[Items from a data source]
━━━━━━━━━━━━━━━━━━━━━━━━━━━━━━
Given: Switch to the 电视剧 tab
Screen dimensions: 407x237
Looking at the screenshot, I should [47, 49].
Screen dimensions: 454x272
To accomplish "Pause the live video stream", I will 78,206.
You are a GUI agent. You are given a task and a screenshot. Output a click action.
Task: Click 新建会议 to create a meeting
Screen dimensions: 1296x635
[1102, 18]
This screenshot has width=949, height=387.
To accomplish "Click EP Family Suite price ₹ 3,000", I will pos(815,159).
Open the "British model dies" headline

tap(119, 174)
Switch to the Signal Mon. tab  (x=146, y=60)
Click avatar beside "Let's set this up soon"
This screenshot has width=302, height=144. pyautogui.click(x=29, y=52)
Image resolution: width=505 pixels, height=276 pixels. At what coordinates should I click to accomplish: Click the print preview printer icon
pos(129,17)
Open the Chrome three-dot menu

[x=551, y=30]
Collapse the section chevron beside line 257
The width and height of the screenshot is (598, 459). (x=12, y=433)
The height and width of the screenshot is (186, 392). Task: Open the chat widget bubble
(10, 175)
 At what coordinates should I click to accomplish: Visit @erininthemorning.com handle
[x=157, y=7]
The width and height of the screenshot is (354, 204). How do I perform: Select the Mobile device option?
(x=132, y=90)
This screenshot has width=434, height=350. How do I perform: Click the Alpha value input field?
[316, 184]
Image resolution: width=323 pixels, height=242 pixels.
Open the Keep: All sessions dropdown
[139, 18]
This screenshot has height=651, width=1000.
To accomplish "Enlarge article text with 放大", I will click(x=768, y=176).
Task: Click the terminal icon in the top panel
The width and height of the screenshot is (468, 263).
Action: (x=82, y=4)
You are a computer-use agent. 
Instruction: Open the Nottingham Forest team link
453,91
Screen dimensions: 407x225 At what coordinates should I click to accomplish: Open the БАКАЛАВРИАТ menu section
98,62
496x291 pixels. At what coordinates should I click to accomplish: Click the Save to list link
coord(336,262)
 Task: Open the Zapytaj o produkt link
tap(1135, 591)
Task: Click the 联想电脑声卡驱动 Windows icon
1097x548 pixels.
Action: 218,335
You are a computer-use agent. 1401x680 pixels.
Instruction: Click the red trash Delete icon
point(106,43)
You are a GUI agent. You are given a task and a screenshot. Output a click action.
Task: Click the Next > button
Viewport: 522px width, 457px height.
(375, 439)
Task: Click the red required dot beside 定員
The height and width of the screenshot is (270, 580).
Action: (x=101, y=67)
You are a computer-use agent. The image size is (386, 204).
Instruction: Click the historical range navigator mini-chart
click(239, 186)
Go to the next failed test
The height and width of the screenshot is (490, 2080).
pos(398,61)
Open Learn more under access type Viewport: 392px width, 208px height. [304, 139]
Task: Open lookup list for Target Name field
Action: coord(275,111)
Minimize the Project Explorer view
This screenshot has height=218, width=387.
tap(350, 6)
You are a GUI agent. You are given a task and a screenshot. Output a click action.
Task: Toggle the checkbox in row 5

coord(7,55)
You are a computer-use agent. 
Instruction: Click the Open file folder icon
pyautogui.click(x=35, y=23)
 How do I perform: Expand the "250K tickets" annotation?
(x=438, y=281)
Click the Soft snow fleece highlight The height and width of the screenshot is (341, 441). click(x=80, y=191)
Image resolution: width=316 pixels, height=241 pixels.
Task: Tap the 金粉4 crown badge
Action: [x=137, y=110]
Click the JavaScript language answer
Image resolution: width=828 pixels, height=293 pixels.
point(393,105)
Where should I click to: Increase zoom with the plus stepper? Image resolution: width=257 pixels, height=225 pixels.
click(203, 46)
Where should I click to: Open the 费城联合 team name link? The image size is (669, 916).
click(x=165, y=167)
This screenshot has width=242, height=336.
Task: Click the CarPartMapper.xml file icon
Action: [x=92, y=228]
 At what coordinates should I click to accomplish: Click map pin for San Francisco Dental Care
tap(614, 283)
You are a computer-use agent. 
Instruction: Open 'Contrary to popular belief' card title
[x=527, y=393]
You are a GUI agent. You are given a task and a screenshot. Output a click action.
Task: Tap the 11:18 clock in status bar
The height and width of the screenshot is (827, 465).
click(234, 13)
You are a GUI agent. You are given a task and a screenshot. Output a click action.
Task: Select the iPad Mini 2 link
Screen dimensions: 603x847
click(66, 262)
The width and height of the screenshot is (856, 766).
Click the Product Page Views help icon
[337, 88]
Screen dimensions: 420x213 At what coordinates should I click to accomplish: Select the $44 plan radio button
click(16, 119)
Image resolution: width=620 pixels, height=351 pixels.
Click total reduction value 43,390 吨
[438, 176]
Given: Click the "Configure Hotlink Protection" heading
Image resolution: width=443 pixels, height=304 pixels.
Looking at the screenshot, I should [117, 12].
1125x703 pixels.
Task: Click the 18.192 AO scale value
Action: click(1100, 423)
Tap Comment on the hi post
━━━━━━━━━━━━━━━━━━━━━━━━━━━━━━
Problem requirements:
Your answer must be the records themselves, output again exactly.

Response:
Given: Switch to the 电视剧 tab
Screen dimensions: 407x237
Looking at the screenshot, I should [47, 49].
Screen dimensions: 454x272
To accomplish "Pause the live video stream", I will 78,206.
You are a GUI agent. You are given a task and a screenshot. Output a click action.
Task: Click 新建会议 to create a meeting
Screen dimensions: 1296x635
[1102, 18]
This screenshot has width=949, height=387.
To accomplish "Click EP Family Suite price ₹ 3,000", I will pos(815,159).
Open the "British model dies" headline

tap(119, 174)
Switch to the Signal Mon. tab  (x=146, y=60)
Click avatar beside "Let's set this up soon"
This screenshot has width=302, height=144. pyautogui.click(x=29, y=52)
Image resolution: width=505 pixels, height=276 pixels. At what coordinates should I click to accomplish: Click the print preview printer icon
pos(129,17)
Open the Chrome three-dot menu

[x=551, y=30]
Collapse the section chevron beside line 257
The width and height of the screenshot is (598, 459). (x=12, y=433)
The height and width of the screenshot is (186, 392). Task: Open the chat widget bubble
(10, 175)
 At what coordinates should I click to accomplish: Visit @erininthemorning.com handle
[x=157, y=7]
The width and height of the screenshot is (354, 204). How do I perform: Select the Mobile device option?
(x=132, y=90)
This screenshot has width=434, height=350. How do I perform: Click the Alpha value input field?
[316, 184]
Image resolution: width=323 pixels, height=242 pixels.
Open the Keep: All sessions dropdown
[139, 18]
This screenshot has height=651, width=1000.
To accomplish "Enlarge article text with 放大", I will click(x=768, y=176).
Task: Click the terminal icon in the top panel
The width and height of the screenshot is (468, 263).
Action: (x=82, y=4)
You are a computer-use agent. 
Instruction: Open the Nottingham Forest team link
453,91
Screen dimensions: 407x225 At what coordinates should I click to accomplish: Open the БАКАЛАВРИАТ menu section
98,62
496x291 pixels. At what coordinates should I click to accomplish: Click the Save to list link
coord(336,262)
 Task: Open the Zapytaj o produkt link
tap(1135, 591)
Task: Click the 联想电脑声卡驱动 Windows icon
1097x548 pixels.
Action: 218,335
You are a computer-use agent. 1401x680 pixels.
Instruction: Click the red trash Delete icon
point(106,43)
You are a GUI agent. You are given a task and a screenshot. Output a click action.
Task: Click the Next > button
Viewport: 522px width, 457px height.
(375, 439)
Task: Click the red required dot beside 定員
The height and width of the screenshot is (270, 580).
Action: (x=101, y=67)
You are a computer-use agent. The image size is (386, 204).
Instruction: Click the historical range navigator mini-chart
click(239, 186)
Go to the next failed test
The height and width of the screenshot is (490, 2080).
pos(398,61)
Open Learn more under access type Viewport: 392px width, 208px height. [304, 139]
Task: Open lookup list for Target Name field
Action: coord(275,111)
Minimize the Project Explorer view
This screenshot has height=218, width=387.
tap(350, 6)
You are a GUI agent. You are given a task and a screenshot. Output a click action.
Task: Toggle the checkbox in row 5

coord(7,55)
You are a computer-use agent. 
Instruction: Click the Open file folder icon
pyautogui.click(x=35, y=23)
 How do I perform: Expand the "250K tickets" annotation?
(x=438, y=281)
Click the Soft snow fleece highlight The height and width of the screenshot is (341, 441). click(x=80, y=191)
Image resolution: width=316 pixels, height=241 pixels.
Task: Tap the 金粉4 crown badge
Action: [x=137, y=110]
Click the JavaScript language answer
Image resolution: width=828 pixels, height=293 pixels.
point(393,105)
Where should I click to: Increase zoom with the plus stepper? Image resolution: width=257 pixels, height=225 pixels.
click(203, 46)
Where should I click to: Open the 费城联合 team name link? The image size is (669, 916).
click(x=165, y=167)
This screenshot has width=242, height=336.
Task: Click the CarPartMapper.xml file icon
Action: [x=92, y=228]
 At what coordinates should I click to accomplish: Click map pin for San Francisco Dental Care
tap(614, 283)
You are a computer-use agent. 
Instruction: Open 'Contrary to popular belief' card title
[x=527, y=393]
You are a GUI agent. You are given a task and a screenshot. Output a click action.
Task: Tap the 11:18 clock in status bar
The height and width of the screenshot is (827, 465).
click(234, 13)
You are a GUI agent. You are given a task and a screenshot. Output a click action.
Task: Select the iPad Mini 2 link
Screen dimensions: 603x847
click(66, 262)
The width and height of the screenshot is (856, 766).
Click the Product Page Views help icon
[337, 88]
Screen dimensions: 420x213 At what coordinates should I click to accomplish: Select the $44 plan radio button
click(16, 119)
Image resolution: width=620 pixels, height=351 pixels.
Click total reduction value 43,390 吨
[438, 176]
Given: Click the "Configure Hotlink Protection" heading
Image resolution: width=443 pixels, height=304 pixels.
Looking at the screenshot, I should [117, 12].
1125x703 pixels.
Task: Click the 18.192 AO scale value
Action: click(1100, 423)
Tap Comment on the hi post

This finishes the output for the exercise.